MCHDoc: A Comprehensive Benchmark for Reading Multi-Carrier Chinese Historical Documents
Abstract
Chinese historical documents are essential carriers for the inheritance and dissemination of traditional Chinese culture.However, traditional manual digitization of different types of historical carriers is not only time-consuming and labor-intensive but also heavily reliant on experts with specialized knowledge of the specific carrier domains.In the past,experts read the Chinese historical documents relying on the recognition of the documents and consulted a large number of professional books for citation and correction .With the emergence of Large Language Models (LLMs) and Multimodal Large Language Models (MLLMs), we see new opportunities for uniformly reading different types of carriers.
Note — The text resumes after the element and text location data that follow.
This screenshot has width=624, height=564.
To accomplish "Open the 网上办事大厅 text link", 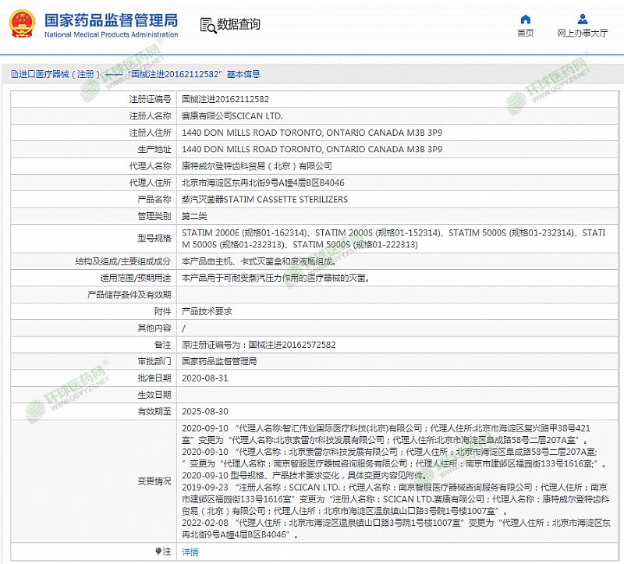I will click(x=583, y=34).
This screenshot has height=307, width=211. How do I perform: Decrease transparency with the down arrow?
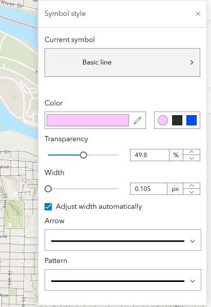coord(192,158)
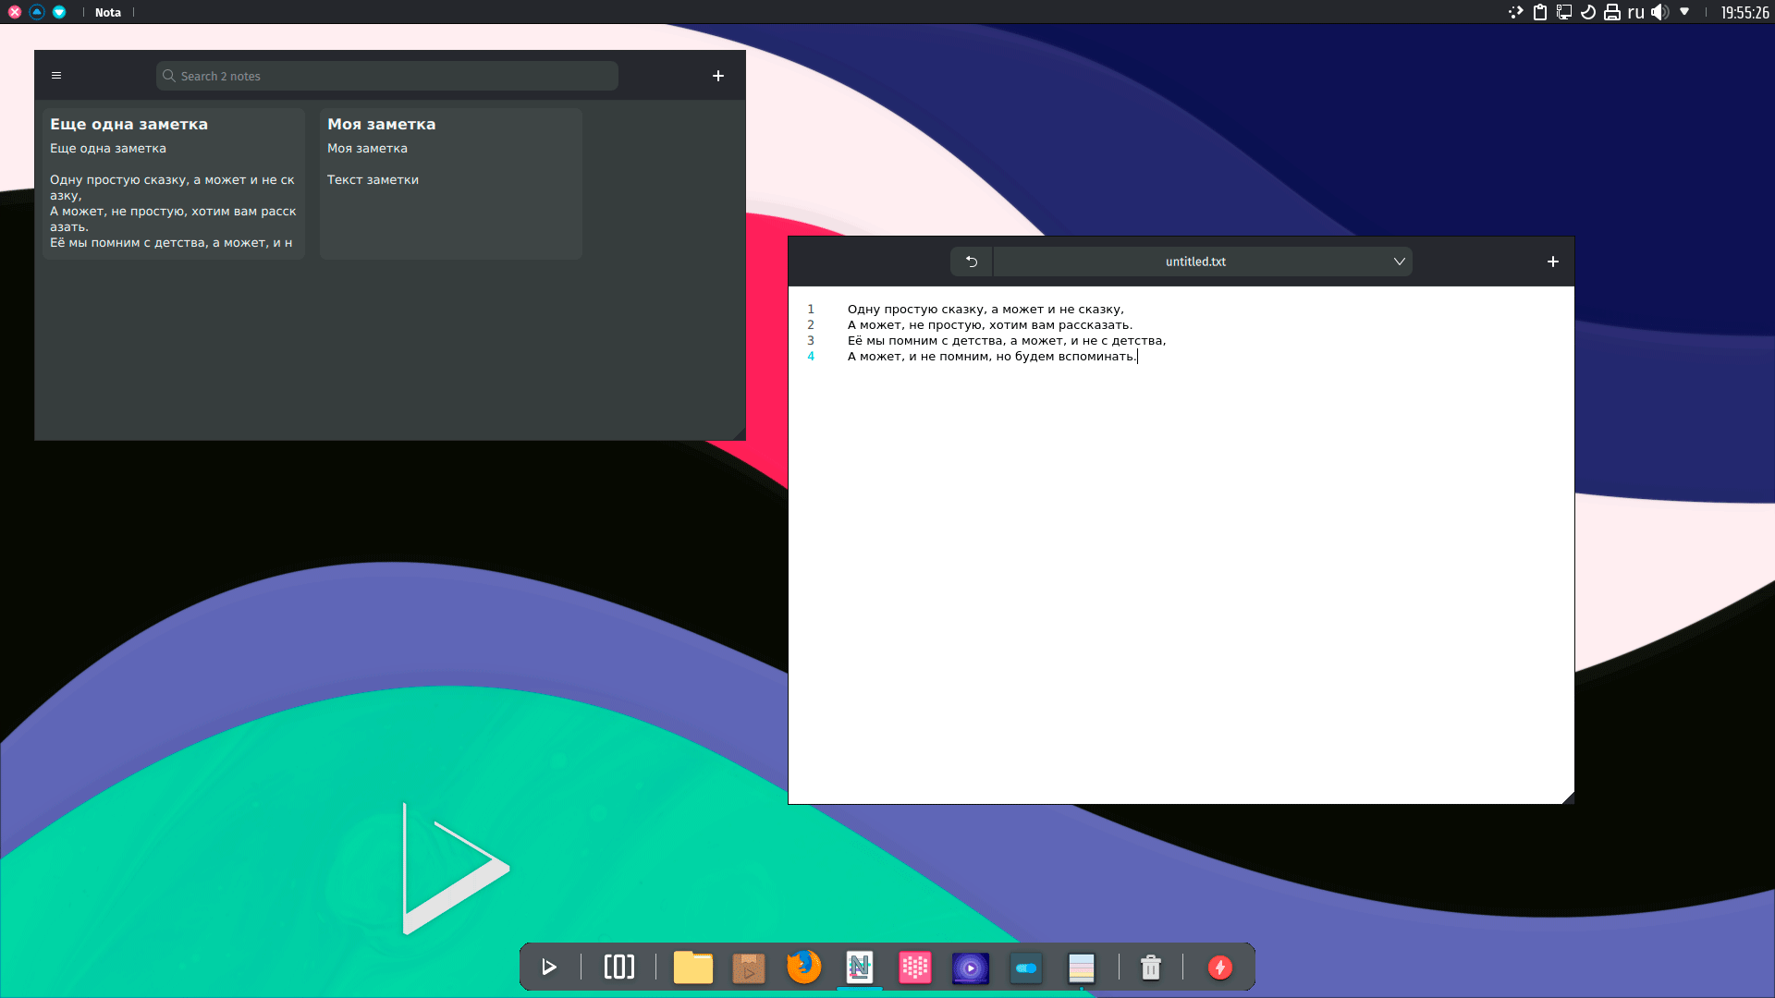Launch Firefox from the dock
The width and height of the screenshot is (1775, 998).
803,968
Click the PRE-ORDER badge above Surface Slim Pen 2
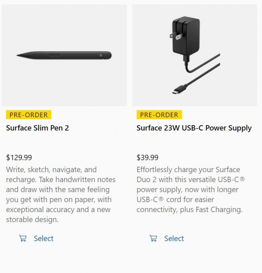Viewport: 262px width, 273px height. tap(29, 114)
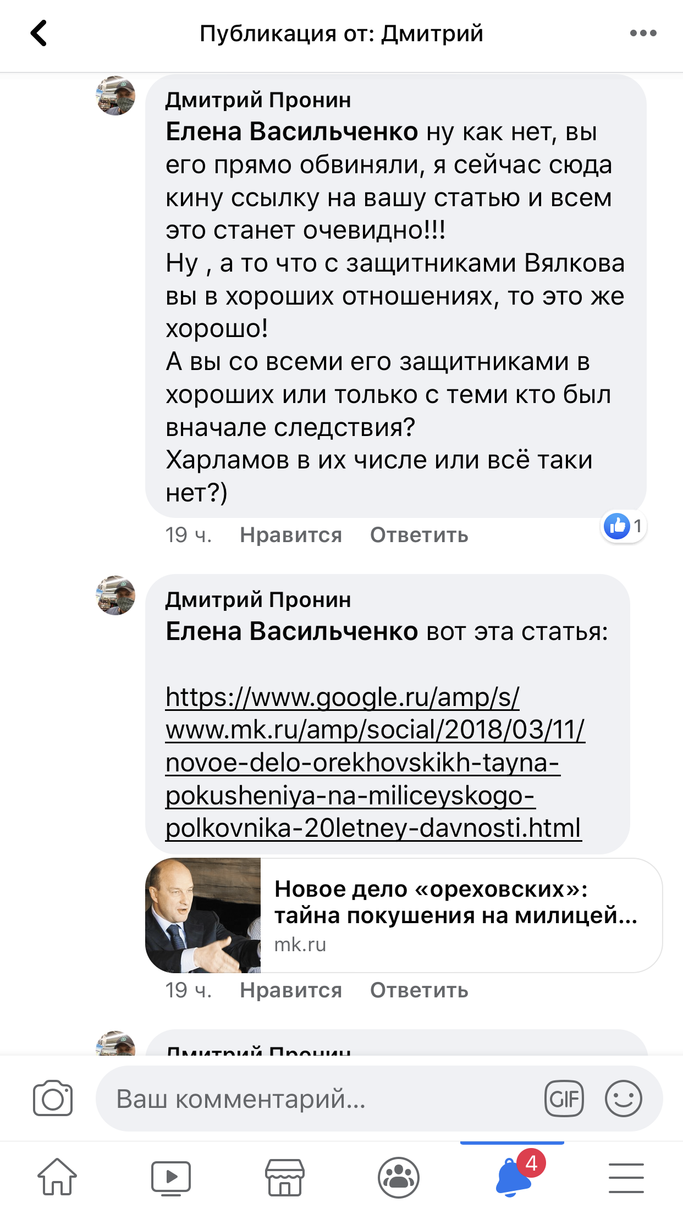Go to the Home feed tab

click(57, 1177)
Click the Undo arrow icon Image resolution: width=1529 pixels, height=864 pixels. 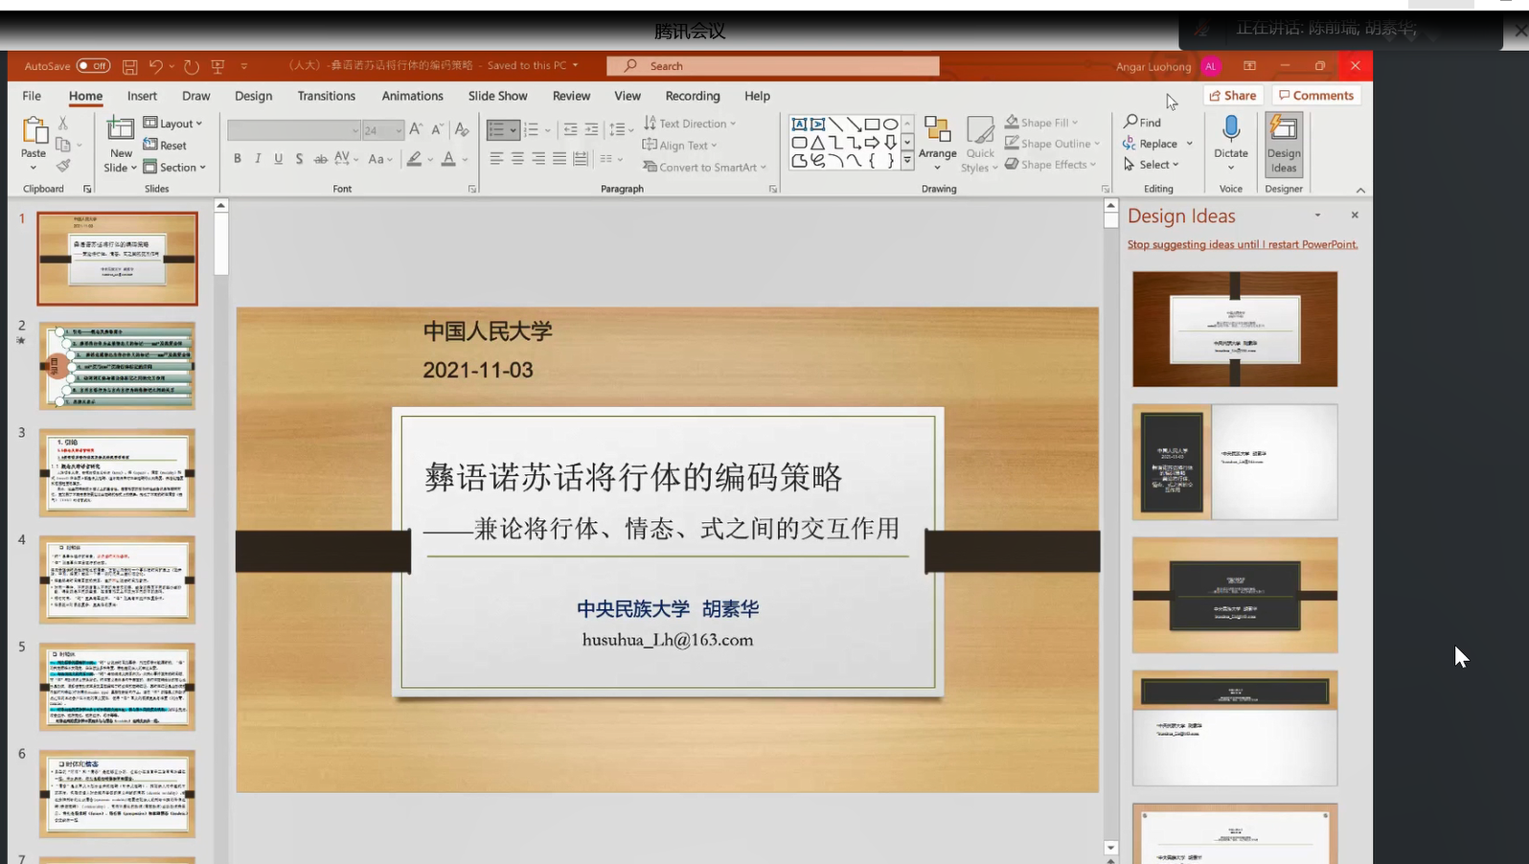click(155, 66)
Nevertheless, existing studies mainly focus on evaluating the OCR capabilities of MLLMs, without incorporating citation or retrieval functionalities, and are restricted to a single type of carrier.To address this,we introduce MCHDoc,a comprehensive benchmark for reading multi-carrier Chinese historical documents.This benchmark consists of 15,723 documents and covers six types of carriers, including Inscription, AncientBook, Calligraphy, Oracle Bone, Silk, and JianDu(bamboo slip).Based on this benchmark,we evaluate various MLLMs and LLMs to test their capacities of reading multi-carrier Chinese historical documents. The results reveal that the top MLLMs and LLMs achieve excellent performance on some type of carriers. but there is still some place for them to read the multi-type carriers perfectly.Overall,MCHDoc is a standardized and comprehensive benchmark for reading Chinese historical document, providing valuable insights for Chinese cultural study.